● Work item
A verbatim repeat of the records beneath this line is needed.

Stored records:
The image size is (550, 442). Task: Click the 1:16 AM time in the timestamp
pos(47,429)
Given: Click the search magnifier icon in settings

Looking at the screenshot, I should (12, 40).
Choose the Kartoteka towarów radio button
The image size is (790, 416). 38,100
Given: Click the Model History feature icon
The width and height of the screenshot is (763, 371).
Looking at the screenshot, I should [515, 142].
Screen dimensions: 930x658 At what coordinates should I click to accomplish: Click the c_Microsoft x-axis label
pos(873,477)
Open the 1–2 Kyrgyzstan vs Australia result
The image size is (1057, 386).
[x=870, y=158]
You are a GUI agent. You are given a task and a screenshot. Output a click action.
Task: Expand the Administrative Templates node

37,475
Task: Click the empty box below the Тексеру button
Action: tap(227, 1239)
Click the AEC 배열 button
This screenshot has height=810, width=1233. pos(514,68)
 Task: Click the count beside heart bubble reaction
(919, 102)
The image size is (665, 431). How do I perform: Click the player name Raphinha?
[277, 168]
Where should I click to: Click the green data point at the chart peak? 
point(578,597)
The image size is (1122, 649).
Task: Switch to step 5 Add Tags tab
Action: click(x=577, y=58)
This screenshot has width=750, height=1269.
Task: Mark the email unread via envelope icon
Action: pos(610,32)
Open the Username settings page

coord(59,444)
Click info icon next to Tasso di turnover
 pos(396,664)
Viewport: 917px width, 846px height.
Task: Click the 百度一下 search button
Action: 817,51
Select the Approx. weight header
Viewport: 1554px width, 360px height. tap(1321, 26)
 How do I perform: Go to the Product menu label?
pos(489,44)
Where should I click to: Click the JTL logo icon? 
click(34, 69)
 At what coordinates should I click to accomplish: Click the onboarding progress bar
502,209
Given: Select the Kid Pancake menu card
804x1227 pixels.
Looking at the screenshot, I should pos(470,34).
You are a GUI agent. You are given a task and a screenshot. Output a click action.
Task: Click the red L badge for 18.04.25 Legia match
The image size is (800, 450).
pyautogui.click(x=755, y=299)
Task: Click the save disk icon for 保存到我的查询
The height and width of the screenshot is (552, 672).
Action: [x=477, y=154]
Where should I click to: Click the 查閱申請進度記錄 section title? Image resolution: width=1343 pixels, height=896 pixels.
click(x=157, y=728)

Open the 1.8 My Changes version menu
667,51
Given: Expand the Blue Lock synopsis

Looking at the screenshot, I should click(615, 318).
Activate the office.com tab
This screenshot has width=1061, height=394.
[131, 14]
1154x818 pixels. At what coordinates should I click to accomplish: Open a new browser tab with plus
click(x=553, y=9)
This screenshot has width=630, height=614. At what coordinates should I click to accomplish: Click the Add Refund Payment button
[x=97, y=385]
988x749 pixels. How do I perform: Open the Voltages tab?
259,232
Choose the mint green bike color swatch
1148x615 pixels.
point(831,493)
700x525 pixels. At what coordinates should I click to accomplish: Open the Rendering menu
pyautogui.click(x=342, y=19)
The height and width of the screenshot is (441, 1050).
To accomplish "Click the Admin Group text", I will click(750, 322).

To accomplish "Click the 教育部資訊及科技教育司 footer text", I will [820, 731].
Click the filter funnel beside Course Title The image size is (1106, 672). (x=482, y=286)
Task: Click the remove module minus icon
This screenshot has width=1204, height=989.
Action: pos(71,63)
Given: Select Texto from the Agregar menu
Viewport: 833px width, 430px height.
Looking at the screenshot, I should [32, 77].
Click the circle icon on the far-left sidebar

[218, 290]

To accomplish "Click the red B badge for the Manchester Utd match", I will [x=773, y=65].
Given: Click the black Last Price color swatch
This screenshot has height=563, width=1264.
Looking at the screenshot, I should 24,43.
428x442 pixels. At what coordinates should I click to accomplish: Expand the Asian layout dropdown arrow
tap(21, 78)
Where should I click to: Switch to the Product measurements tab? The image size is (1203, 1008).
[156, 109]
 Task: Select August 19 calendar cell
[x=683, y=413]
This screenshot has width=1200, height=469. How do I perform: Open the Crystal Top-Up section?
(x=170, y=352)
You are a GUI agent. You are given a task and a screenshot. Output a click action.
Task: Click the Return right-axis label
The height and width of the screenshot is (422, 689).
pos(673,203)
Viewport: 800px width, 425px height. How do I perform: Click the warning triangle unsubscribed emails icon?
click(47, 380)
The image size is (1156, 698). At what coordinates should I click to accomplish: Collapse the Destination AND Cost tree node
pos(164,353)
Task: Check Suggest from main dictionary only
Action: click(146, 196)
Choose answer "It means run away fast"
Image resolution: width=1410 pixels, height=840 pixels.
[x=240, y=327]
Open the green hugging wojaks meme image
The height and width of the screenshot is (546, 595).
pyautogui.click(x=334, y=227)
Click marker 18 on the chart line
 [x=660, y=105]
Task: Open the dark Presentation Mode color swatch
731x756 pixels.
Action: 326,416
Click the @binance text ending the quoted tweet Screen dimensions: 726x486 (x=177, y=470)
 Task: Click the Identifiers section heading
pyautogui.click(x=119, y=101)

● Solution for this exercise
The image size is (550, 442). Task: Click the 1:16 AM time in the timestamp
pos(47,429)
Given: Click the search magnifier icon in settings

Looking at the screenshot, I should (12, 40).
Choose the Kartoteka towarów radio button
The image size is (790, 416). 38,100
Given: Click the Model History feature icon
The width and height of the screenshot is (763, 371).
Looking at the screenshot, I should [515, 142].
Screen dimensions: 930x658 At what coordinates should I click to accomplish: Click the c_Microsoft x-axis label
pos(873,477)
Open the 1–2 Kyrgyzstan vs Australia result
The image size is (1057, 386).
[x=870, y=158]
You are a GUI agent. You are given a task and a screenshot. Output a click action.
Task: Expand the Administrative Templates node

37,475
Task: Click the empty box below the Тексеру button
Action: tap(227, 1239)
Click the AEC 배열 button
This screenshot has height=810, width=1233. pos(514,68)
 Task: Click the count beside heart bubble reaction
(919, 102)
The image size is (665, 431). How do I perform: Click the player name Raphinha?
[277, 168]
Where should I click to: Click the green data point at the chart peak? 
point(578,597)
The image size is (1122, 649).
Task: Switch to step 5 Add Tags tab
Action: click(x=577, y=58)
This screenshot has width=750, height=1269.
Task: Mark the email unread via envelope icon
Action: pos(610,32)
Open the Username settings page

coord(59,444)
Click info icon next to Tasso di turnover
 pos(396,664)
Viewport: 917px width, 846px height.
Task: Click the 百度一下 search button
Action: 817,51
Select the Approx. weight header
Viewport: 1554px width, 360px height. tap(1321, 26)
 How do I perform: Go to the Product menu label?
pos(489,44)
Where should I click to: Click the JTL logo icon? 
click(34, 69)
 At what coordinates should I click to accomplish: Click the onboarding progress bar
502,209
Given: Select the Kid Pancake menu card
804x1227 pixels.
Looking at the screenshot, I should pos(470,34).
You are a GUI agent. You are given a task and a screenshot. Output a click action.
Task: Click the red L badge for 18.04.25 Legia match
The image size is (800, 450).
pyautogui.click(x=755, y=299)
Task: Click the save disk icon for 保存到我的查询
The height and width of the screenshot is (552, 672).
Action: [x=477, y=154]
Where should I click to: Click the 查閱申請進度記錄 section title? Image resolution: width=1343 pixels, height=896 pixels.
click(x=157, y=728)

Open the 1.8 My Changes version menu
667,51
Given: Expand the Blue Lock synopsis

Looking at the screenshot, I should click(615, 318).
Activate the office.com tab
This screenshot has width=1061, height=394.
[131, 14]
1154x818 pixels. At what coordinates should I click to accomplish: Open a new browser tab with plus
click(x=553, y=9)
This screenshot has width=630, height=614. At what coordinates should I click to accomplish: Click the Add Refund Payment button
[x=97, y=385]
988x749 pixels. How do I perform: Open the Voltages tab?
259,232
Choose the mint green bike color swatch
1148x615 pixels.
point(831,493)
700x525 pixels. At what coordinates should I click to accomplish: Open the Rendering menu
pyautogui.click(x=342, y=19)
The height and width of the screenshot is (441, 1050).
To accomplish "Click the Admin Group text", I will click(750, 322).

To accomplish "Click the 教育部資訊及科技教育司 footer text", I will [820, 731].
Click the filter funnel beside Course Title The image size is (1106, 672). (x=482, y=286)
Task: Click the remove module minus icon
This screenshot has width=1204, height=989.
Action: pos(71,63)
Given: Select Texto from the Agregar menu
Viewport: 833px width, 430px height.
Looking at the screenshot, I should [32, 77].
Click the circle icon on the far-left sidebar

[218, 290]

To accomplish "Click the red B badge for the Manchester Utd match", I will [x=773, y=65].
Given: Click the black Last Price color swatch
This screenshot has height=563, width=1264.
Looking at the screenshot, I should 24,43.
428x442 pixels. At what coordinates should I click to accomplish: Expand the Asian layout dropdown arrow
tap(21, 78)
Where should I click to: Switch to the Product measurements tab? The image size is (1203, 1008).
[156, 109]
 Task: Select August 19 calendar cell
[x=683, y=413]
This screenshot has width=1200, height=469. How do I perform: Open the Crystal Top-Up section?
(x=170, y=352)
You are a GUI agent. You are given a task and a screenshot. Output a click action.
Task: Click the Return right-axis label
The height and width of the screenshot is (422, 689).
pos(673,203)
Viewport: 800px width, 425px height. How do I perform: Click the warning triangle unsubscribed emails icon?
click(47, 380)
The image size is (1156, 698). At what coordinates should I click to accomplish: Collapse the Destination AND Cost tree node
pos(164,353)
Task: Check Suggest from main dictionary only
Action: click(146, 196)
Choose answer "It means run away fast"
Image resolution: width=1410 pixels, height=840 pixels.
[x=240, y=327]
Open the green hugging wojaks meme image
The height and width of the screenshot is (546, 595).
pyautogui.click(x=334, y=227)
Click marker 18 on the chart line
 [x=660, y=105]
Task: Open the dark Presentation Mode color swatch
731x756 pixels.
Action: 326,416
Click the @binance text ending the quoted tweet Screen dimensions: 726x486 (x=177, y=470)
 Task: Click the Identifiers section heading
pyautogui.click(x=119, y=101)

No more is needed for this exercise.